Directions —
Your reply should repeat all records verbatim and contain no images.

Record set START

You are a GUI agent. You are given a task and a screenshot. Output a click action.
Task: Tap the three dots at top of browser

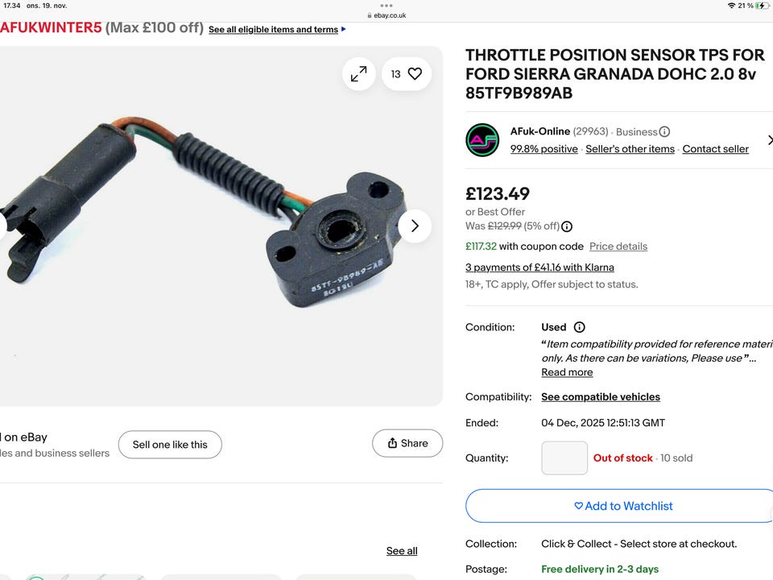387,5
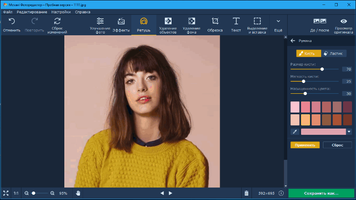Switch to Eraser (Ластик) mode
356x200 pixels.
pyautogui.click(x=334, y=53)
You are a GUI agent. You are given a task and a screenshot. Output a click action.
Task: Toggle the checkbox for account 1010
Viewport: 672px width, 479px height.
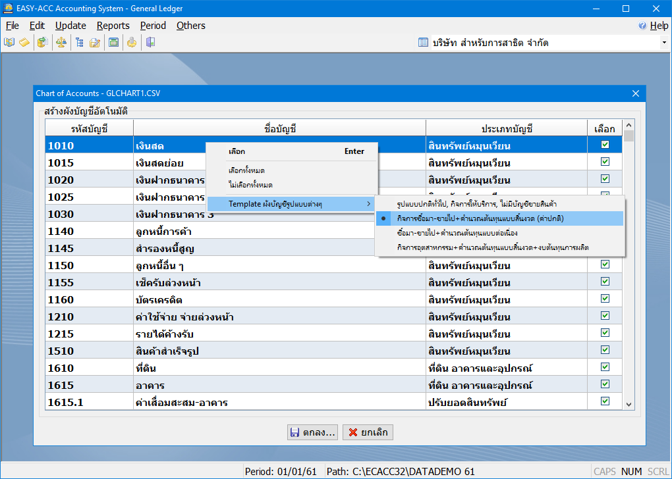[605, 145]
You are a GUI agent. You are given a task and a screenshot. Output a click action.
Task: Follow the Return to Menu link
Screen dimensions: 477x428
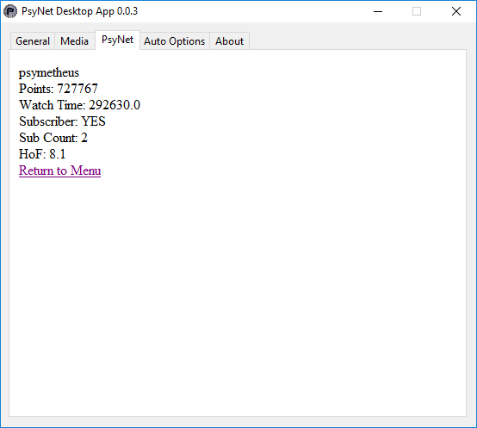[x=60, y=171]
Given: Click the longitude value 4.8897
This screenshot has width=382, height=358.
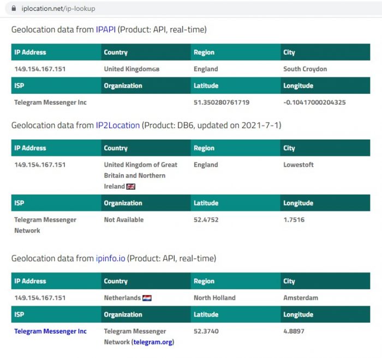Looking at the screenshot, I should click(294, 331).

Record set END

Task result —
You are a GUI agent. You are given a task and a screenshot. Output a click action.
Task: Tap the three dots at top of browser

387,5
Switch to Eraser (Ластик) mode
356x200 pixels.
pyautogui.click(x=334, y=53)
You are a GUI agent. You are given a task and a screenshot. Output a click action.
Task: Toggle the checkbox for account 1010
Viewport: 672px width, 479px height.
[605, 145]
You are a GUI agent. You are given a task and a screenshot. Output a click action.
Task: Follow the Return to Menu link
Screen dimensions: 477x428
[x=60, y=171]
Given: Click the longitude value 4.8897
This screenshot has width=382, height=358.
Looking at the screenshot, I should click(294, 331).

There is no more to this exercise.